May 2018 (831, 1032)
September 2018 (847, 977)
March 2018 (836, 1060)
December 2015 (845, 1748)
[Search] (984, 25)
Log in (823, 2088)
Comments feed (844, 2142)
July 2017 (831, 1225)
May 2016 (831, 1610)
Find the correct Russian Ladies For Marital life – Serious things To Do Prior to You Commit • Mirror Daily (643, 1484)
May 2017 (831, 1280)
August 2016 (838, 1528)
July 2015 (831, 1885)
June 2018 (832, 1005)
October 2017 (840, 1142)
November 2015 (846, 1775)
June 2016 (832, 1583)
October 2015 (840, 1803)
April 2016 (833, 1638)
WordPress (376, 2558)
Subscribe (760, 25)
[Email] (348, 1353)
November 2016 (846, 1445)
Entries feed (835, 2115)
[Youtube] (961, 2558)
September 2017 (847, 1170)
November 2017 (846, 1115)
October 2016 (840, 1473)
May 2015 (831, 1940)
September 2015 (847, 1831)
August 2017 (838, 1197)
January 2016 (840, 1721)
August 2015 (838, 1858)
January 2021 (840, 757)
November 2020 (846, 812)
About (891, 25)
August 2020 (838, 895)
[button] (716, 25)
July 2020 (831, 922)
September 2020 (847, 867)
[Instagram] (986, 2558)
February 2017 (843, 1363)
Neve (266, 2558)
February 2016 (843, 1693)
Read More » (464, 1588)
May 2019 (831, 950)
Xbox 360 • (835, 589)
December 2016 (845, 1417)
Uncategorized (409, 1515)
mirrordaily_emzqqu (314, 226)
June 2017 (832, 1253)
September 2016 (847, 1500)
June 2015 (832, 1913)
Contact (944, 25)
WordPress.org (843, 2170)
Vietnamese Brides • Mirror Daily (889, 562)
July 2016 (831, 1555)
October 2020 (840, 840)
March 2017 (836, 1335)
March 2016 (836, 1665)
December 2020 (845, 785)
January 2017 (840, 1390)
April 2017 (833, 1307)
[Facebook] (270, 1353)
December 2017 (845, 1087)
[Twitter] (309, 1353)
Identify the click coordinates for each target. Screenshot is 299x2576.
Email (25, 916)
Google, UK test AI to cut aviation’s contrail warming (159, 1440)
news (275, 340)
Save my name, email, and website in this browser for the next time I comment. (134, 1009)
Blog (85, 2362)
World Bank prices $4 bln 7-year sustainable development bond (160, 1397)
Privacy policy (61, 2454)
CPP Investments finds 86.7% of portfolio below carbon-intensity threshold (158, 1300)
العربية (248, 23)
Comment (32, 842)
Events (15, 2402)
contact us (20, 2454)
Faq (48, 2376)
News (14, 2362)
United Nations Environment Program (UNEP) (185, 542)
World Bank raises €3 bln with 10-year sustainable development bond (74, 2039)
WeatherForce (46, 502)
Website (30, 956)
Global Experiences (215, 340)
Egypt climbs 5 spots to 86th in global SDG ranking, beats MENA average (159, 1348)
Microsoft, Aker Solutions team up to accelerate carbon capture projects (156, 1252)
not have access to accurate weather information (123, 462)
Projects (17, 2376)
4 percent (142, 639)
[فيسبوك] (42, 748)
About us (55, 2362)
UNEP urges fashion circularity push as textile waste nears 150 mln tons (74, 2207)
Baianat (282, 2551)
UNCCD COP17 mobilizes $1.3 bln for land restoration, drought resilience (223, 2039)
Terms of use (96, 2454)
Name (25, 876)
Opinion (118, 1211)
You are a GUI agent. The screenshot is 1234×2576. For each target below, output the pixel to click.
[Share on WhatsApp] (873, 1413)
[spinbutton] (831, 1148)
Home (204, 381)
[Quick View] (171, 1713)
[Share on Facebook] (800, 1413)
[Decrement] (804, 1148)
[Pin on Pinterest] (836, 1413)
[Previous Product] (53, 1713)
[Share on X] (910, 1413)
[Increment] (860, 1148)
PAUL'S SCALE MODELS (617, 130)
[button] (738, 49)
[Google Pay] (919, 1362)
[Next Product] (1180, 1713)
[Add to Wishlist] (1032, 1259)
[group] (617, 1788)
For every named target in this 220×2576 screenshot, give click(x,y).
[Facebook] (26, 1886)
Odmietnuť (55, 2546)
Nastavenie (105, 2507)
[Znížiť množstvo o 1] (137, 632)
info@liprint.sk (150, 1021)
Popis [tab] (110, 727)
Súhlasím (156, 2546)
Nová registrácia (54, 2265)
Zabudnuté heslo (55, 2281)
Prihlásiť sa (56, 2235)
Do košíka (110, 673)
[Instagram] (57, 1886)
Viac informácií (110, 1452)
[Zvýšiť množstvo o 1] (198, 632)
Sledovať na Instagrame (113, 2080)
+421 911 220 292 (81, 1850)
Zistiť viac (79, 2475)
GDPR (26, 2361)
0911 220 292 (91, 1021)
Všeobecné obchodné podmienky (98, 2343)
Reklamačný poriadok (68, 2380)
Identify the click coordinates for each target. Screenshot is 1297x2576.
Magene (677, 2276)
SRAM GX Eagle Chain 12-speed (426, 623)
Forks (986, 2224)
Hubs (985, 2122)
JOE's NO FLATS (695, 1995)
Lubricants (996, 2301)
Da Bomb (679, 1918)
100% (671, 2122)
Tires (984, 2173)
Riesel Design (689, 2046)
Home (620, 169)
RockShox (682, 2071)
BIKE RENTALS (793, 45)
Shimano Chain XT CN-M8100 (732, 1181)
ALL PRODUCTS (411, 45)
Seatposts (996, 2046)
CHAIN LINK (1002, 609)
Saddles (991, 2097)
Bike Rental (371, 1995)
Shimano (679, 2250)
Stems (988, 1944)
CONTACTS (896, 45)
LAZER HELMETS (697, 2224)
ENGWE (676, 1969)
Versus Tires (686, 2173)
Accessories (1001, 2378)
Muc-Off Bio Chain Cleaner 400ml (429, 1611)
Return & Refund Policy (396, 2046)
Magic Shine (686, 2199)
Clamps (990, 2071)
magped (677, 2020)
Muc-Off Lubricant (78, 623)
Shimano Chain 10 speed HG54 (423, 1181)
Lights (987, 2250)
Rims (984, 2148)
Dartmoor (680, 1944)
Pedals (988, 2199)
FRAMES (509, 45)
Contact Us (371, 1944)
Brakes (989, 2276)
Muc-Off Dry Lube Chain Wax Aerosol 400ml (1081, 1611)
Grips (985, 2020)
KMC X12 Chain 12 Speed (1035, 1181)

▶ [WHAT THE EXERCISE ASKS]: Exactly as they appear, write out the lines from the one containing "Pedals (988, 2199)" through the final line of the entries above, both included.

▶ [RESULT FOR THIS EXERCISE]:
Pedals (988, 2199)
FRAMES (509, 45)
Contact Us (371, 1944)
Brakes (989, 2276)
Muc-Off Dry Lube Chain Wax Aerosol 400ml (1081, 1611)
Grips (985, 2020)
KMC X12 Chain 12 Speed (1035, 1181)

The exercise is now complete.